We entered the Catholic church and took part in a very well choreographed service, the priest gave a lovely reflection and in my mind, I felt I had said the same thing to the Buddhist group a few days ago. I went up for a blessing with my arms crossed which I meant I did not want the sacrament or wine (which would have broken one of my precepts). We came outside and had our lunch.
I thought this sign within the grounds was quite a contrast to the holy shrine ... "summer inside"
We had not quite finished quite yet, the Walsingham shrine and spring were still one mile further down the road from the Slipper chapel where there would be a blessing and a 'sprinkling - where you would be sprinkled with water - at the main shrine. The slipper chapel was so called, because in the old days, you were could take off your slippers or whatever, and go the last 'holy mile' barefoot. Anyway, off we went and as we left, we saw a young South American woman setting off on bare feet and something just came over me and I took my shoes and socks off. My feet were blistered and tired, it focused my attention and I walked the last mile in bare feet. There was something very rewarding for me in it, it was a cold day and I wanted to honour the divine mother in some way.
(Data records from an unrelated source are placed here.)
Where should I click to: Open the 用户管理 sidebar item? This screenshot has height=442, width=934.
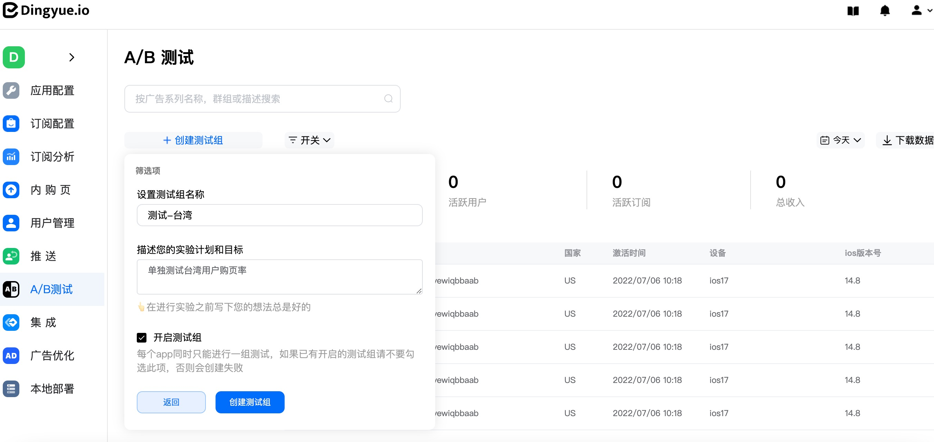(x=52, y=223)
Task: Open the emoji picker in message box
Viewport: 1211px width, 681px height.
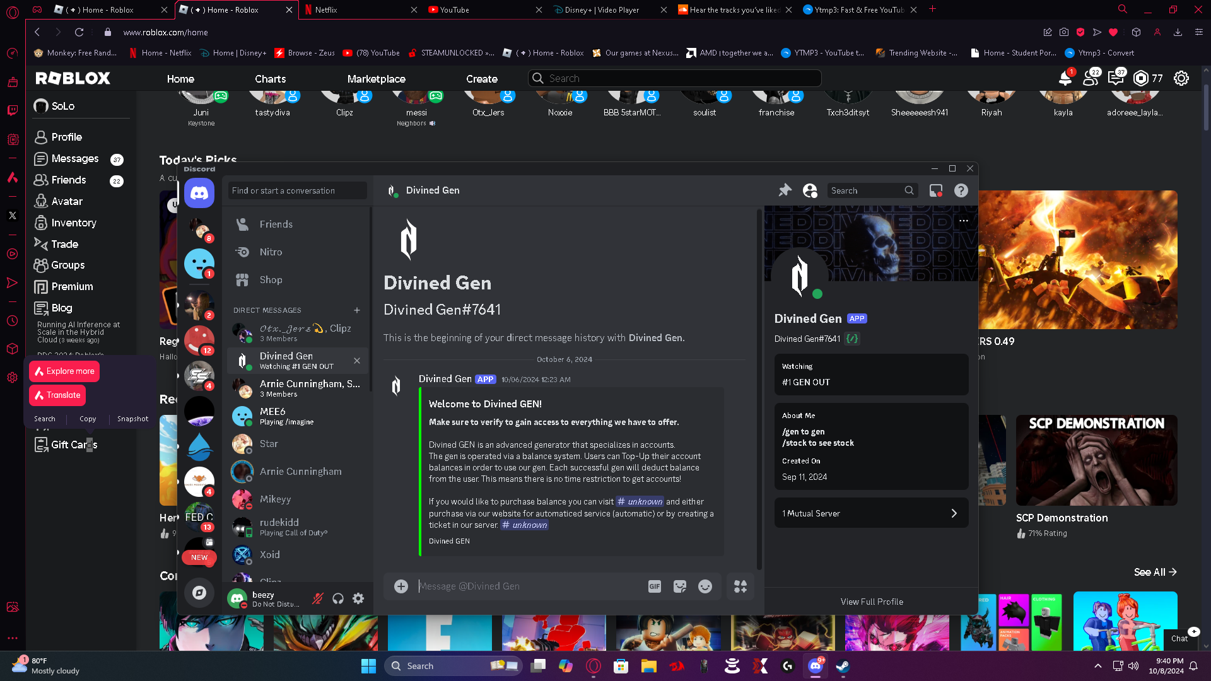Action: (x=705, y=586)
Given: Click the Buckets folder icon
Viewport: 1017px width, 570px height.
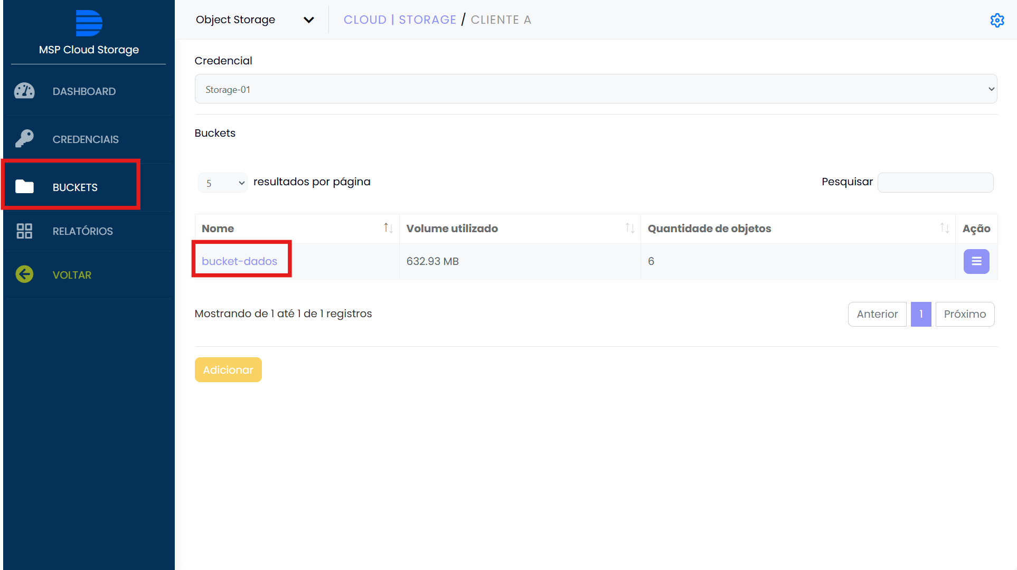Looking at the screenshot, I should (24, 187).

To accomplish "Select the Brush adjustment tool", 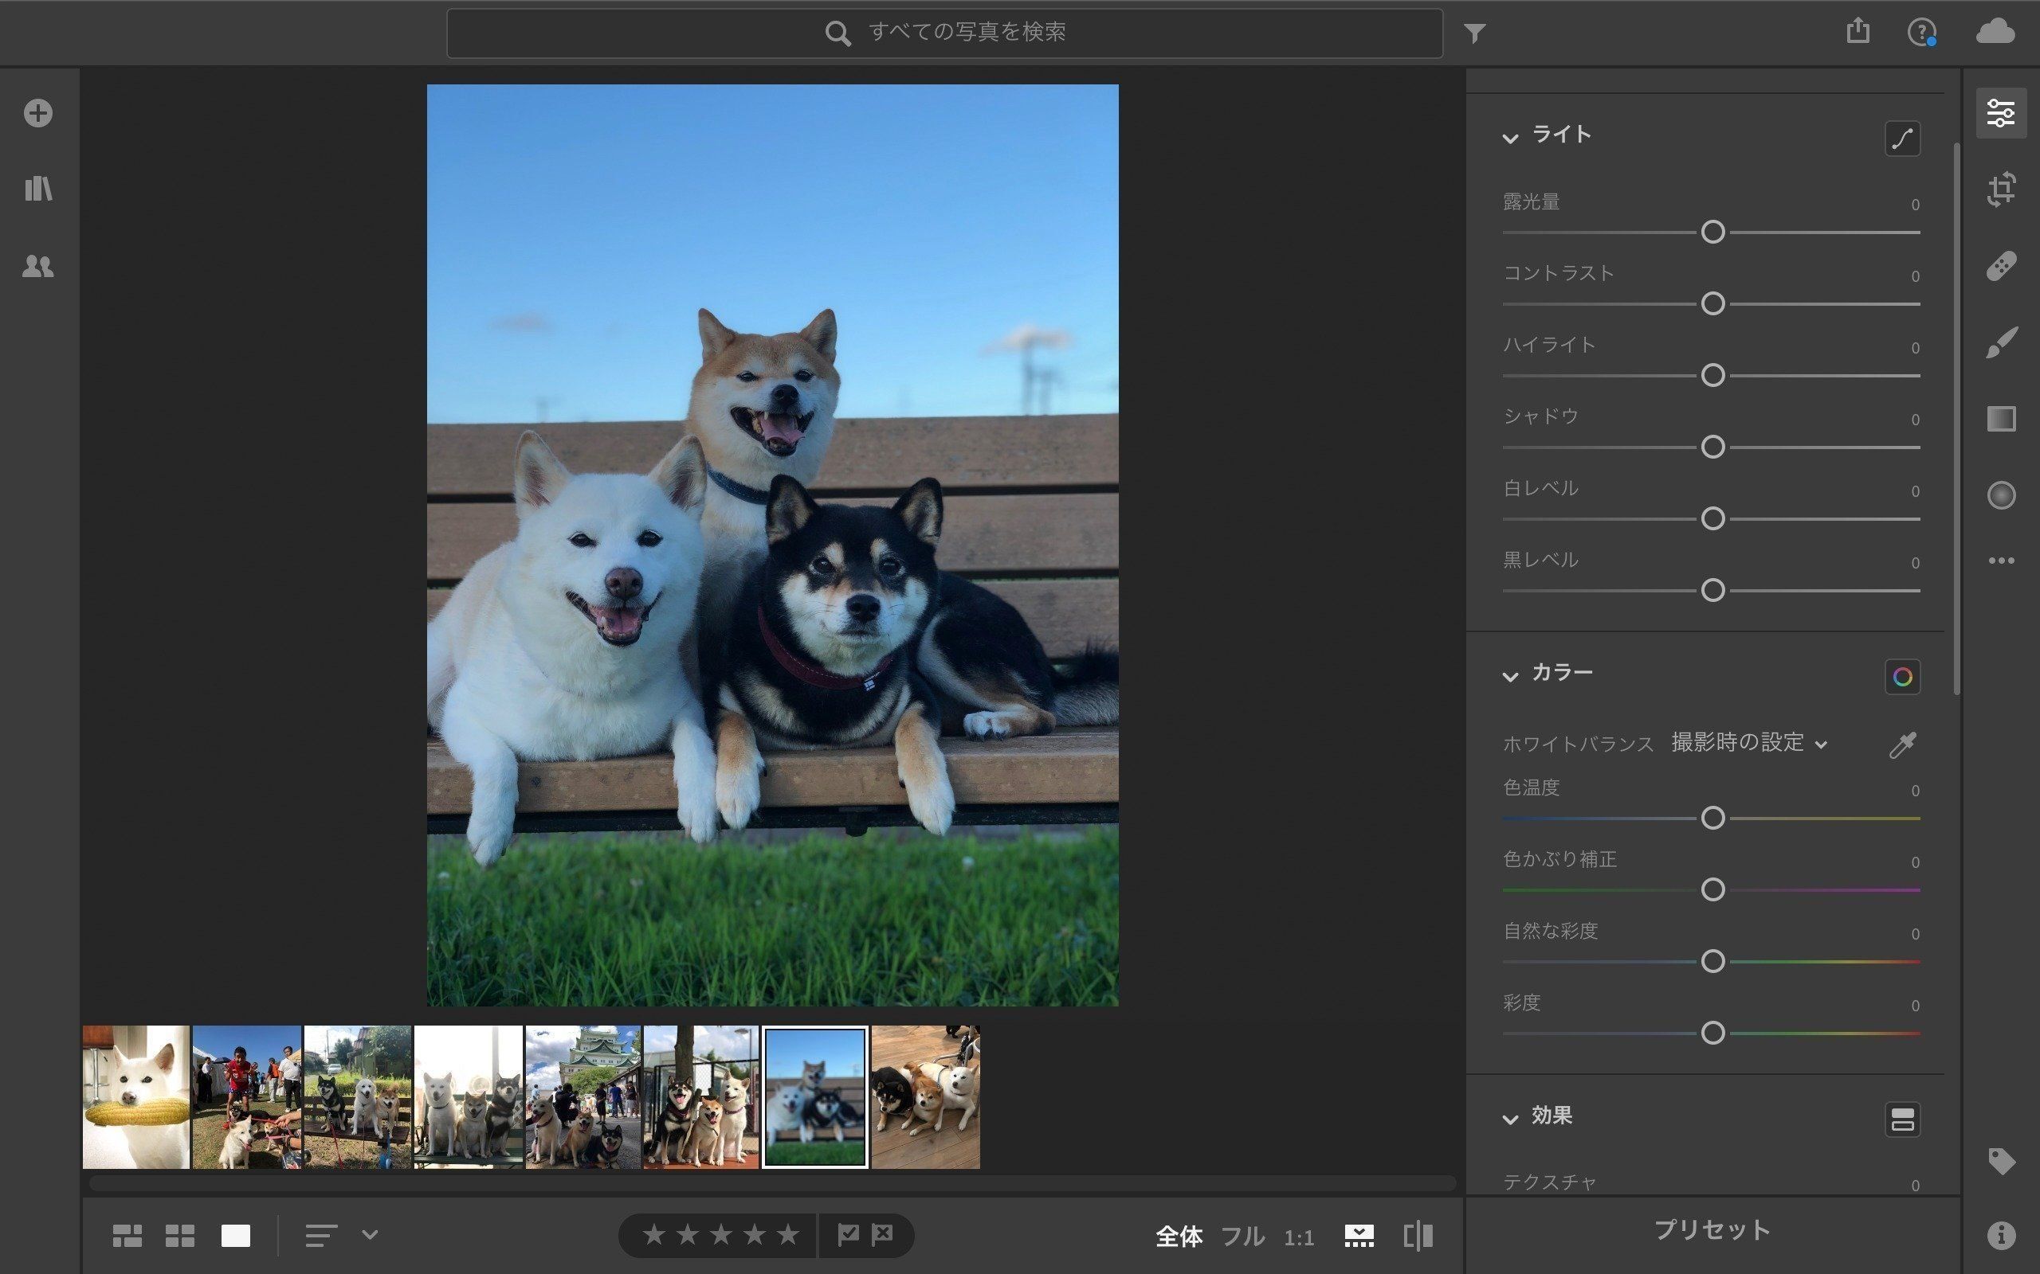I will [2000, 343].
We arrived to find that on this Saturday the Sprinkling would not be happening. So I filled up a small bottle of water form the spring to offer to the Nuns at Amaravati. We had one last port of call and that was some Franscian monks who have a small settlement in Walsingham. We went round to the house, nobody was in and we found a way round the back of the house. Peering in nobody seemed to be there and I noticed a big Buddha in the next door garden. We where just about to leave when Brother Pascal turned up, within a few minutes we were inside having a cup of tea. With the usual friendly hospitality you get from Franciscians. We had a great chat and spoke about our journey and how we had missed the sprinkling.
Brother Pascal said he could do the sprinkling so we went back to the shrine and received sprinkling and blessings using the water from the spring below, and then went into the small shrine area for a blessing. Brother Pascal took us finally to Bishop Lindsey, an Aussie Bishop, ow Warden of the whole Shrine of Our Lady of Walsingham. (The shrine was built by a young woman Richelda who in the 10th century had visions of Mary, who told her to build a house like the one she brought Jesus up in in Nazareth.) And that completed the day. With the Bishop discussing how other Buddhist monks from our other monastery had knocked on his door when he was a bishop in Sussex. We offered brother Pascal some food for his house and left for the road back home. Alan and Margaret went back to London by train, from Cambridge, and myself and Ray went back to the monastery. The journey took a few hours in the van rather than a few days.
In my mind during this journey I had this feeling that it should have somehow been harder, we should have engaged more with young people and so on. But when reflecting on it now I feel it was just perfect in itself. We spend so much of our time engaged, trying harder to be better, to do more, rather than allowing life to greet us with its blessings and offerings, kindness and generosity. So I thank all the people that made this possible, for their hospitality, their company and friendship, a simple glance, smiles, waving at men in skirts, and also bless all those that ignored us or did not understand.